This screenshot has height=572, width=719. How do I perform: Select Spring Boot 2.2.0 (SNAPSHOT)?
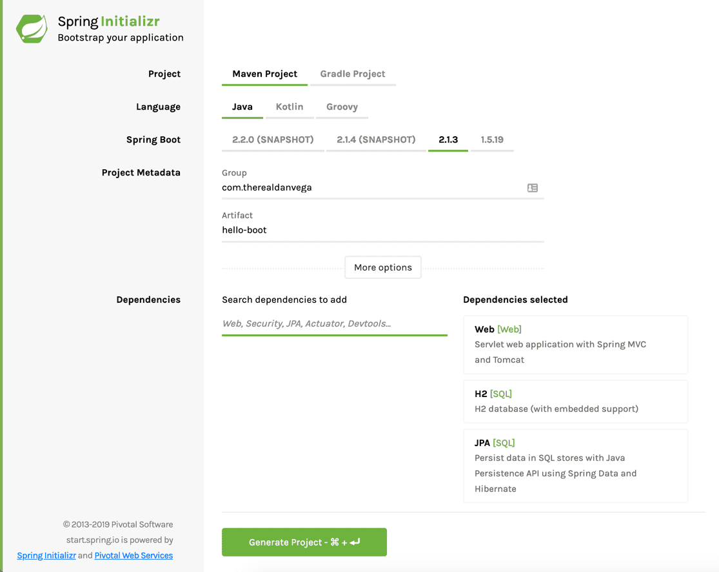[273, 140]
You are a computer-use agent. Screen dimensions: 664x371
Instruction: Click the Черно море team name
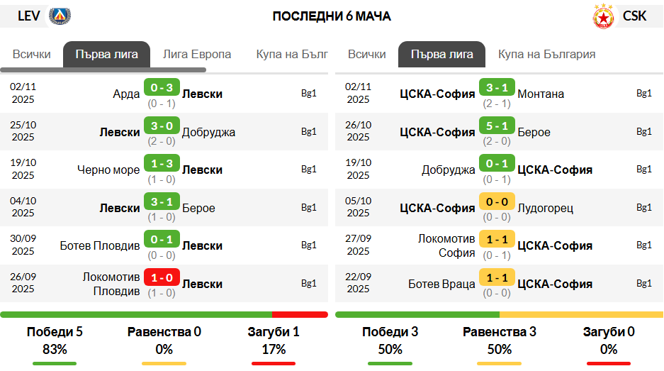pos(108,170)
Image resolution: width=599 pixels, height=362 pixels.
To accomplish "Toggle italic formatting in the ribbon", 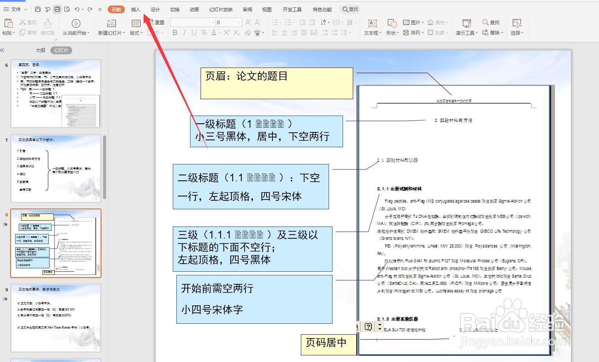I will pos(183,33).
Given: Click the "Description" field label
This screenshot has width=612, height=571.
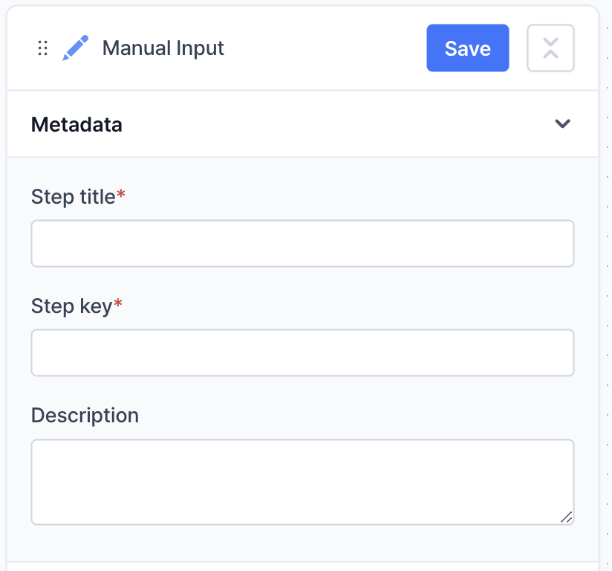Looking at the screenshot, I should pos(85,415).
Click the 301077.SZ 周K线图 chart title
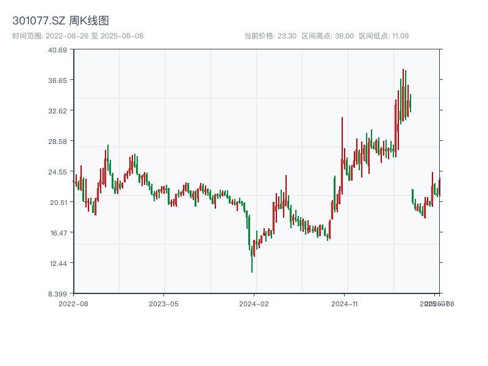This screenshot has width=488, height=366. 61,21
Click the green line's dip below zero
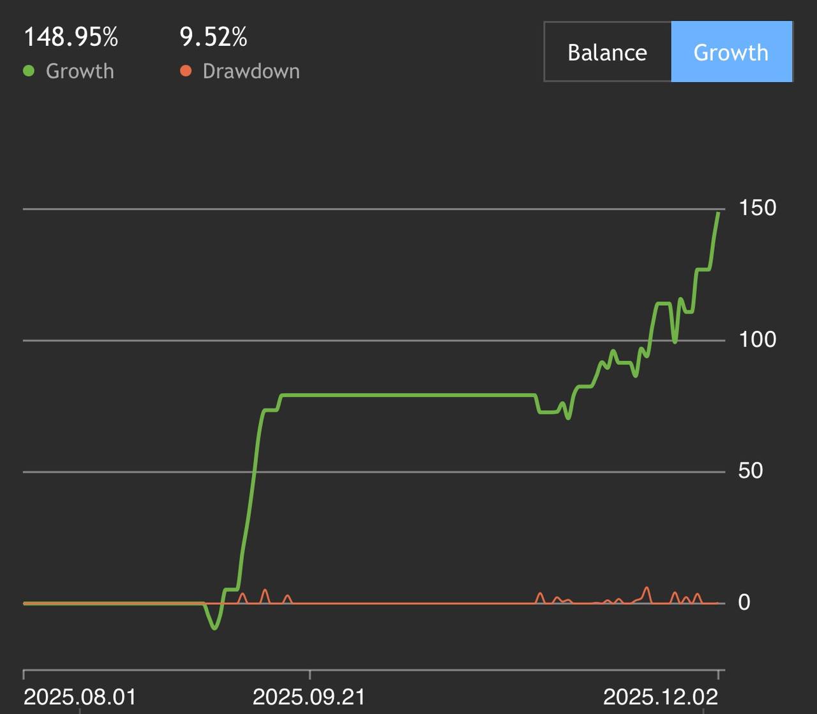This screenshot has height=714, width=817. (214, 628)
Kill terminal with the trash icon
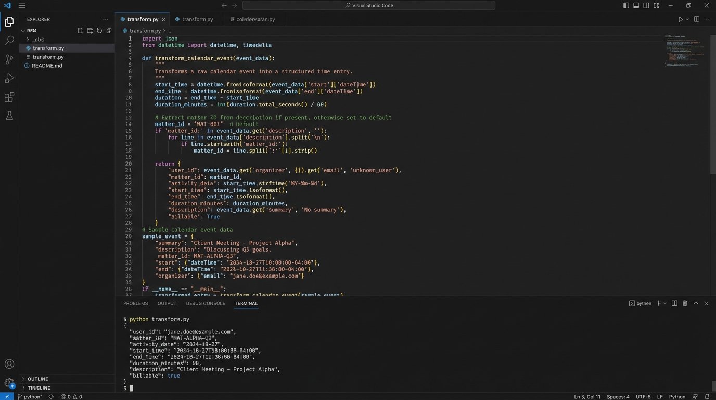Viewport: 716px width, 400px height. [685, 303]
================================
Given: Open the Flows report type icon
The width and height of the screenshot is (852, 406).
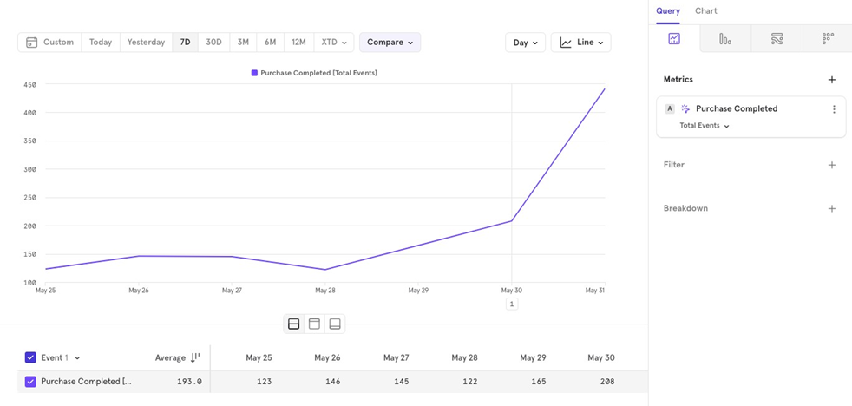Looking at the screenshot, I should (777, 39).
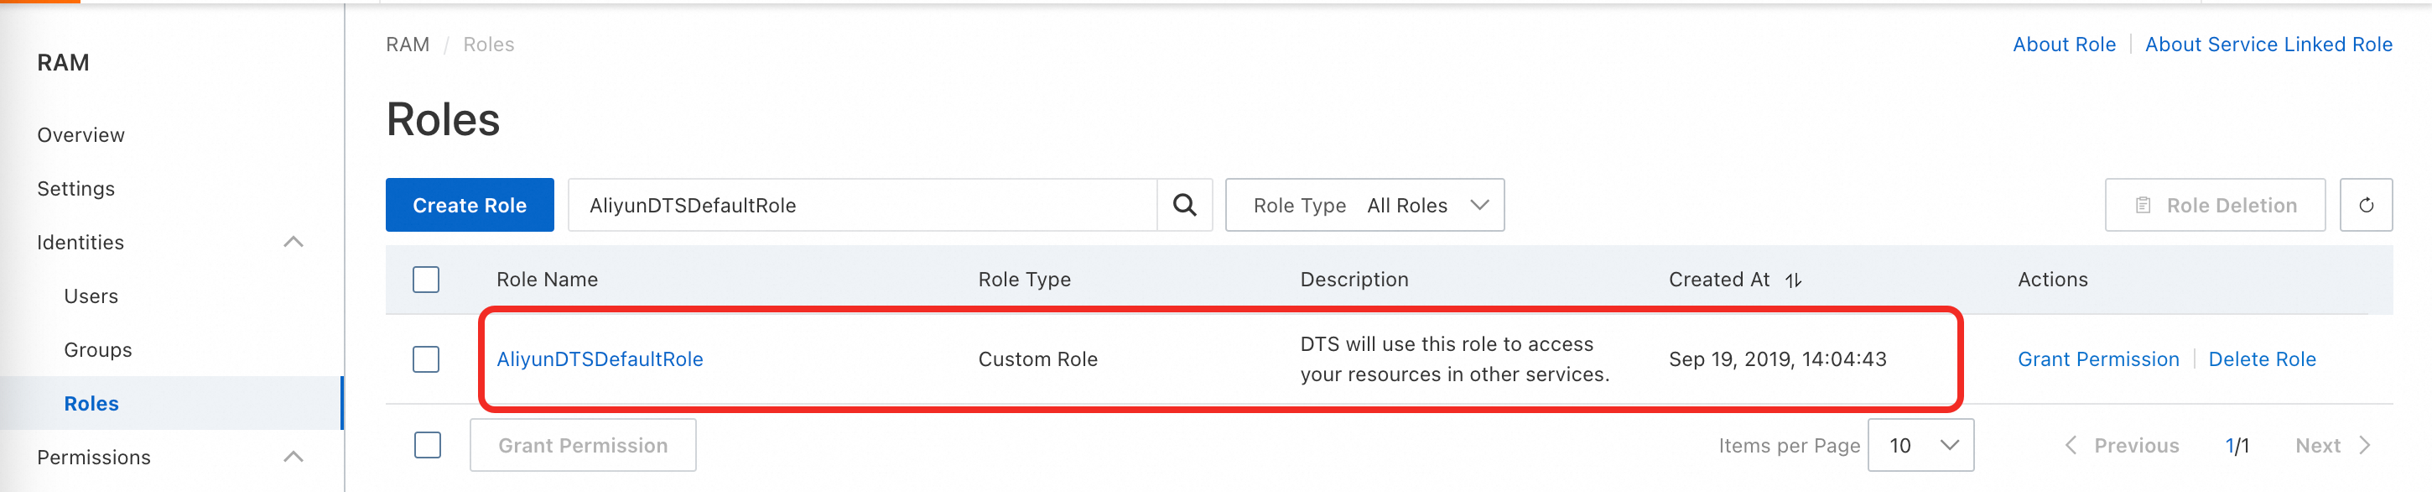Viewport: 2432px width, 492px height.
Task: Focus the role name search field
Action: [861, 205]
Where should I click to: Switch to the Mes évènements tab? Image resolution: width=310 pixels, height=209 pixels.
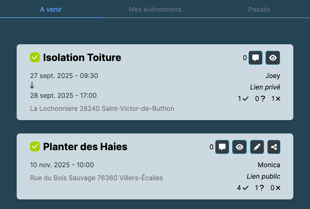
================================
--- Directions for this task ---
Search the records for the word "resolution" and return every line that holds it.

--- Completed task ---
Image resolution: width=599 pixels, height=362 pixels.
Where should I click to: Switch to the Mes évènements tab? Image resolution: width=310 pixels, height=209 pixels.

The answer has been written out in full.